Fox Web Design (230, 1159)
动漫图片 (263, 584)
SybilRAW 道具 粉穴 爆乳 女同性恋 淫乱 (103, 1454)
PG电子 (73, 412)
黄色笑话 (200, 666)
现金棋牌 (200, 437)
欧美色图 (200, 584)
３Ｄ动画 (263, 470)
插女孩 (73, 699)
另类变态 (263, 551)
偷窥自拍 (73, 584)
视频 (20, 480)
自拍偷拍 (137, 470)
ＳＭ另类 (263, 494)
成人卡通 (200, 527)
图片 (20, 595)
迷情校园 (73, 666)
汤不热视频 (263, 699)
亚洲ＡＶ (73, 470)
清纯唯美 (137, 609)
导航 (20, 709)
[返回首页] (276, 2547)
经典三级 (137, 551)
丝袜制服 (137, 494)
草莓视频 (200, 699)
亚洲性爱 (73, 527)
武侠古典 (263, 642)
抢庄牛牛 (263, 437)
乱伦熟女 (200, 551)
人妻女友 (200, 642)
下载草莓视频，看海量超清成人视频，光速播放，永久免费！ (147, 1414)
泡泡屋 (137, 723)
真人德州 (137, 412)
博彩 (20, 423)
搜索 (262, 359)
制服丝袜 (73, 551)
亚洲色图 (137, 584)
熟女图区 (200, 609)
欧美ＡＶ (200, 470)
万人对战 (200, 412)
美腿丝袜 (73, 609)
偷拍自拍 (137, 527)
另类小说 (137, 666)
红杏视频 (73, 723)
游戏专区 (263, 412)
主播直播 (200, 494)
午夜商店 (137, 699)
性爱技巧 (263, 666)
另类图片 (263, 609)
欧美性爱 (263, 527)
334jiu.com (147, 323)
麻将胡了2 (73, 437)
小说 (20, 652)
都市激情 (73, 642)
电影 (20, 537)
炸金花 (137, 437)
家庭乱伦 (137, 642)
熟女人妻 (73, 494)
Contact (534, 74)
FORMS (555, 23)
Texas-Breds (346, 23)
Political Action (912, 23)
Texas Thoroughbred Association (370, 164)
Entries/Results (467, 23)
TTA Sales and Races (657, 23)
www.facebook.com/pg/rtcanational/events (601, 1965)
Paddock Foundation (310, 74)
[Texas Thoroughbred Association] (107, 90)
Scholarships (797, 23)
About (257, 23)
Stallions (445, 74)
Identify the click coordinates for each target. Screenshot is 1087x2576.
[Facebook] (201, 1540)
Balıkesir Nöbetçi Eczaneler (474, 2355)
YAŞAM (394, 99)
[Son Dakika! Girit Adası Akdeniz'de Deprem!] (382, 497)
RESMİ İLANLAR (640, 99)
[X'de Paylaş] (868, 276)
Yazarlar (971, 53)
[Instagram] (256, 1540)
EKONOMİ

### Task instructions
Return all lines in the entries above that carry the word "Association".

### Response to this task
Texas Thoroughbred Association (370, 164)
[Texas Thoroughbred Association] (107, 90)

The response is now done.